## Exercise directions:
Whenever the string "computer" turns up in a line below, that line should be copied.

BEGIN Recorded data

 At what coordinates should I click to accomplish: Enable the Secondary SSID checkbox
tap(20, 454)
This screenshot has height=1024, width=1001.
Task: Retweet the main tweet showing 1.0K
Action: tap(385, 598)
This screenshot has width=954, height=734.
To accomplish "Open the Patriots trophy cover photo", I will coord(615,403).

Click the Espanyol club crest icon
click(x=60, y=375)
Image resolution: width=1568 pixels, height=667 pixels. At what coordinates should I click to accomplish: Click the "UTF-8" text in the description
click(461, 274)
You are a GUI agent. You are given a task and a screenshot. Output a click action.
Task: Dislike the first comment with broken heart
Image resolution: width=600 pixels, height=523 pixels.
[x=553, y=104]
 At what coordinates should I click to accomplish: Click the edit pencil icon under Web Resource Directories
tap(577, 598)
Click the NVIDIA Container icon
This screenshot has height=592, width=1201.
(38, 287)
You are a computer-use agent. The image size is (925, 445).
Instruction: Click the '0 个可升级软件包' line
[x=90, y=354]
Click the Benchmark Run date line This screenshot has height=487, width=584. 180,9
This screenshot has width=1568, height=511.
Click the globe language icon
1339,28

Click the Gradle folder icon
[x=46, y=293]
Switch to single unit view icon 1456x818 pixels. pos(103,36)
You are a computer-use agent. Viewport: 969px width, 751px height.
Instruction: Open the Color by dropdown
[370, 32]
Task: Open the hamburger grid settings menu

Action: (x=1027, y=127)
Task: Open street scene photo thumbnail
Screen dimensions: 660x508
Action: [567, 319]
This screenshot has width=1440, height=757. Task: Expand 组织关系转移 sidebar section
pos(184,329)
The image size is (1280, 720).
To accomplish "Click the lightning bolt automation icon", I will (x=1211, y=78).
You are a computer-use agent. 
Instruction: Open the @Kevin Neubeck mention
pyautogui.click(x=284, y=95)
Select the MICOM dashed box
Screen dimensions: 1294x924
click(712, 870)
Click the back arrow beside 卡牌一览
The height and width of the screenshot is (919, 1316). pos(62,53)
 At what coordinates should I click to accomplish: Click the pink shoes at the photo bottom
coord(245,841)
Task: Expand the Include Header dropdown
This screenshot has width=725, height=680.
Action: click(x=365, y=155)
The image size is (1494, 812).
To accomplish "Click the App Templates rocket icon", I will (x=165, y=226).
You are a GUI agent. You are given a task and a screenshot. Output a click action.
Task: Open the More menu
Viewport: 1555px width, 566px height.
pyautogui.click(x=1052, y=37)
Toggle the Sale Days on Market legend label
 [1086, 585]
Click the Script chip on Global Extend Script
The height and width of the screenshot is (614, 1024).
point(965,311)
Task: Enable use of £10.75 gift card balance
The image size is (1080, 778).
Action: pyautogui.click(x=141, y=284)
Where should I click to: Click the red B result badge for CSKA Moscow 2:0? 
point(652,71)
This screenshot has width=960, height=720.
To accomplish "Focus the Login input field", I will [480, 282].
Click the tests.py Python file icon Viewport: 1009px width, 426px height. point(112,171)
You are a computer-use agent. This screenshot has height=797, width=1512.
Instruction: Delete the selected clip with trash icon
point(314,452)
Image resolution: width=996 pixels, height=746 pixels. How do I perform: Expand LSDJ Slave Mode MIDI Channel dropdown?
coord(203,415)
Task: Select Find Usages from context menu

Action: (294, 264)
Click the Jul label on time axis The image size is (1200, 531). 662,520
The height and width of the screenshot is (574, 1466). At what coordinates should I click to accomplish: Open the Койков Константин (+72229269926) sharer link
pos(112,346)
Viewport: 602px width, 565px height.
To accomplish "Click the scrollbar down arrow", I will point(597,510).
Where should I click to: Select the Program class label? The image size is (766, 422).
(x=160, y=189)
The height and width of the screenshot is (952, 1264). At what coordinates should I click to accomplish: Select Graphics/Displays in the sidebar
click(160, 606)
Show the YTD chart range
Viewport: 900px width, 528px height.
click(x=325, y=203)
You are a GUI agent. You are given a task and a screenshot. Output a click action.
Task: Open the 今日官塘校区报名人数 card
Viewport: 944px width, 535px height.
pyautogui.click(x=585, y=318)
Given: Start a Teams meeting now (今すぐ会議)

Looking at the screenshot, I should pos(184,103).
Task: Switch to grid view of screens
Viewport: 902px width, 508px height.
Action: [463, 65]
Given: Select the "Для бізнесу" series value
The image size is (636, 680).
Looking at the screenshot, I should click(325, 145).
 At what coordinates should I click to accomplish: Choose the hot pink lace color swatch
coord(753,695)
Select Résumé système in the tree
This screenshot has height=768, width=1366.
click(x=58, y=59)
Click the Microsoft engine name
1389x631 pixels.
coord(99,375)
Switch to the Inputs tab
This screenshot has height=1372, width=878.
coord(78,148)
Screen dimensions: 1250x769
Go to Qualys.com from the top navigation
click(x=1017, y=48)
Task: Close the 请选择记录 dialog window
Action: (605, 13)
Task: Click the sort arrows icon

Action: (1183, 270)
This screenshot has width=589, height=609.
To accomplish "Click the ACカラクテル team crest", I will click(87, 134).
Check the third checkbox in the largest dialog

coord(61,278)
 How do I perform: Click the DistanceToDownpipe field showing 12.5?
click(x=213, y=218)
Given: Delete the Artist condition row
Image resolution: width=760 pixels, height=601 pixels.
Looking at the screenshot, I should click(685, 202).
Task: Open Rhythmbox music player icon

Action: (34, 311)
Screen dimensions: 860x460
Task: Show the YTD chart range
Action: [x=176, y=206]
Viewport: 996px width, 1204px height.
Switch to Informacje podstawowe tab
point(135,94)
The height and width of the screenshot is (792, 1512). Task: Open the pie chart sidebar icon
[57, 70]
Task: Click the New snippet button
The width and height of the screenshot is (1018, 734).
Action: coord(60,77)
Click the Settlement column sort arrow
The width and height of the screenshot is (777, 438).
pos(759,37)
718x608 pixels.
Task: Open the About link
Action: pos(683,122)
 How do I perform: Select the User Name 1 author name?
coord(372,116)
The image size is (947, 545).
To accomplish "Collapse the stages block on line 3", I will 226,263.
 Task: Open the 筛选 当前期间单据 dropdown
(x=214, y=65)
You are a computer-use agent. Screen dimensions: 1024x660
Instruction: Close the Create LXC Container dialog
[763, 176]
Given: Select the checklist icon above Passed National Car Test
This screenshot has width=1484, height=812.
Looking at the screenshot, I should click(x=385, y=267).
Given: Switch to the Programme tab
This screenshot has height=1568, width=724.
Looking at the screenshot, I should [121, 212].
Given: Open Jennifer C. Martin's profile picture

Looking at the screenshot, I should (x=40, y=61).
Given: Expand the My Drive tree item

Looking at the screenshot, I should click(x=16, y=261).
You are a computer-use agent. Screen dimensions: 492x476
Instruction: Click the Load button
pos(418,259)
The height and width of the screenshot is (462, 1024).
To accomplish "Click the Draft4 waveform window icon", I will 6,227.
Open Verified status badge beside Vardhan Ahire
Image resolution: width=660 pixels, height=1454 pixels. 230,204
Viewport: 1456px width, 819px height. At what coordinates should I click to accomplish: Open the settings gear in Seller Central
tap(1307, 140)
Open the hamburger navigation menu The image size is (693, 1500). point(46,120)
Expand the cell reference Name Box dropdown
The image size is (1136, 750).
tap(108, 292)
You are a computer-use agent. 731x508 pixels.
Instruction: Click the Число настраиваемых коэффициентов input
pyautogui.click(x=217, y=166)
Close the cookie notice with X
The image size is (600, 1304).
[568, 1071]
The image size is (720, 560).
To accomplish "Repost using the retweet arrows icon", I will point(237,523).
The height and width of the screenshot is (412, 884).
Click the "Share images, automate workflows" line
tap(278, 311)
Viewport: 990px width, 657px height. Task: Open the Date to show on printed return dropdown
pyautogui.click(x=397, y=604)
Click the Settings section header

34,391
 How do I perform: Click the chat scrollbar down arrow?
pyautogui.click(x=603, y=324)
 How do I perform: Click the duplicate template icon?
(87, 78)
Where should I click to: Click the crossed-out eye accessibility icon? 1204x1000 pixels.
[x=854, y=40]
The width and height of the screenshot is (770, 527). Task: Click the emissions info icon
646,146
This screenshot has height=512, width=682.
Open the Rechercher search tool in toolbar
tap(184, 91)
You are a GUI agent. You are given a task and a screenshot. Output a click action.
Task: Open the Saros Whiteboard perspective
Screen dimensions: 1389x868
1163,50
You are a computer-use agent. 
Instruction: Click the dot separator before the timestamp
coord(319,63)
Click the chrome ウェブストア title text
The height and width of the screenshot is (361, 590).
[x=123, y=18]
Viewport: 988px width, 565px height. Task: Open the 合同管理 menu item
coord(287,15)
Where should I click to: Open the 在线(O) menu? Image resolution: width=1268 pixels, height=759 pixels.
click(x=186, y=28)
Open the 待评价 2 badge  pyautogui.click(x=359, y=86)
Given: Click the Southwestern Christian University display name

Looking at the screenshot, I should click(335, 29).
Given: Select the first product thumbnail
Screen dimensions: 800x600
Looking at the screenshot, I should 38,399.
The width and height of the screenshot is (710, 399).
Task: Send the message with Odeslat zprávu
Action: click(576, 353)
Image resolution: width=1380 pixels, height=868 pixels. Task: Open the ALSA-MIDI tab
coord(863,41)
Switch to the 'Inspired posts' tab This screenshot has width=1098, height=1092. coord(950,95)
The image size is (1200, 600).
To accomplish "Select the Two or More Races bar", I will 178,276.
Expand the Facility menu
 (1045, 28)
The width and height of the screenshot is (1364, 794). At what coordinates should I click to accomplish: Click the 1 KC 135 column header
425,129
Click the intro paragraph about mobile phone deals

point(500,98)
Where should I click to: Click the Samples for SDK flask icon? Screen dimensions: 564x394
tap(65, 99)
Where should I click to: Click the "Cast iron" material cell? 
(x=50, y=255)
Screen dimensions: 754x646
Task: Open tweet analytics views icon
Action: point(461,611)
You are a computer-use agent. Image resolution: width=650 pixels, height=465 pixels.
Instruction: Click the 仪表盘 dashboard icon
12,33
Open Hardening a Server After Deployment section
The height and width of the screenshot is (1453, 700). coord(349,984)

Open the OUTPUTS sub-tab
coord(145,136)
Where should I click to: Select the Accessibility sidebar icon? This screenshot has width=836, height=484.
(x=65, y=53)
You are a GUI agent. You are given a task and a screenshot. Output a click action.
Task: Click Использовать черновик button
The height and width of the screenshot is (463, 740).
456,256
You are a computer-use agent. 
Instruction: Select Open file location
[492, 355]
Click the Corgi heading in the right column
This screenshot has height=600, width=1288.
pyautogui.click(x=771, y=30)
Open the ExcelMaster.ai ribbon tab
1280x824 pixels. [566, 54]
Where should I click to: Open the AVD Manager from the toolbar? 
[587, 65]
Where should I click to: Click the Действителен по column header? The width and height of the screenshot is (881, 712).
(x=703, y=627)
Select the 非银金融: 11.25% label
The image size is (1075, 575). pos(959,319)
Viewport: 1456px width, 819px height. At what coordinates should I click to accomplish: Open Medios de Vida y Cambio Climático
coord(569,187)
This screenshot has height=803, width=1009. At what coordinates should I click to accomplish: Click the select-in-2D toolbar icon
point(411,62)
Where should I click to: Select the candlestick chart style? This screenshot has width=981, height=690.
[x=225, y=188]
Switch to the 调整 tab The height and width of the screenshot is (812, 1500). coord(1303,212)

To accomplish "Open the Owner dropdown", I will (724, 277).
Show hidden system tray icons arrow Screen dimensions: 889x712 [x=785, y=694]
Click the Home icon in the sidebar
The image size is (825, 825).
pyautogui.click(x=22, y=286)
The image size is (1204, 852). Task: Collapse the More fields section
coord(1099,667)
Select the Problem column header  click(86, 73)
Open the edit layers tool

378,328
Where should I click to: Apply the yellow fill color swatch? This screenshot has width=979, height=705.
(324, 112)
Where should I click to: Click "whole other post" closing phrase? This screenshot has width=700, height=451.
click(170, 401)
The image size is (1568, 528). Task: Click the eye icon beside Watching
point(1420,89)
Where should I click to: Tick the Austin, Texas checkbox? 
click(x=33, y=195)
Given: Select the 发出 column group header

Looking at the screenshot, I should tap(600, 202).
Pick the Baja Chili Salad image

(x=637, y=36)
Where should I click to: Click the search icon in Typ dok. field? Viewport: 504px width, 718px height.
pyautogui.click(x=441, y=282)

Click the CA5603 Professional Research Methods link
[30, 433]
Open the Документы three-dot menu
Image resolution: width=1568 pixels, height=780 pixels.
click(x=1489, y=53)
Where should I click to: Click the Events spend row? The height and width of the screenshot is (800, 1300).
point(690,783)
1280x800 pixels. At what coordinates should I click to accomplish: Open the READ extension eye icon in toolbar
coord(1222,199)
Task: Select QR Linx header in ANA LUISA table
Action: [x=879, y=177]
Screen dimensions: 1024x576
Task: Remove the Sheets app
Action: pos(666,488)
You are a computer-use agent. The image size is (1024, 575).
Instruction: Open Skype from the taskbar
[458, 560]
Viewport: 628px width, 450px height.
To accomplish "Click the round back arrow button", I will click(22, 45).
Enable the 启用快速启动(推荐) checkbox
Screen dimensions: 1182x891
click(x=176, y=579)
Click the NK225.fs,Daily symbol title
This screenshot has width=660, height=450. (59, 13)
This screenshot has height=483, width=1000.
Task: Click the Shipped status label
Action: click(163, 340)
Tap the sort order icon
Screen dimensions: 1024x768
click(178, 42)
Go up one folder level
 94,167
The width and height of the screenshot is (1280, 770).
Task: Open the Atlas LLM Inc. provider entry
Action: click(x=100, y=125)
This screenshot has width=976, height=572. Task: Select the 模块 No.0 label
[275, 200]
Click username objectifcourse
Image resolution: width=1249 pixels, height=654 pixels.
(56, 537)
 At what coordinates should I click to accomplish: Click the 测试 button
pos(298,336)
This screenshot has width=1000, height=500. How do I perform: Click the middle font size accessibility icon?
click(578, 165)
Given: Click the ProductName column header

END Recorded data

## Reply to the task:
You are a computer-use agent. The image size is (925, 445).
You are a computer-use agent. Viewport: 969px width, 751px height.
You are a computer-use agent. 
You are a computer-use agent. This screenshot has height=797, width=1512.
You are a computer-use agent. Screen dimensions: 1024x660
You are a computer-use agent. Screen dimensions: 492x476
You are a computer-use agent. 731x508 pixels.
You are a computer-use agent. 
You are a computer-use agent. Image resolution: width=650 pixels, height=465 pixels.
You are a computer-use agent. 
You are a computer-use agent. The image size is (1024, 575).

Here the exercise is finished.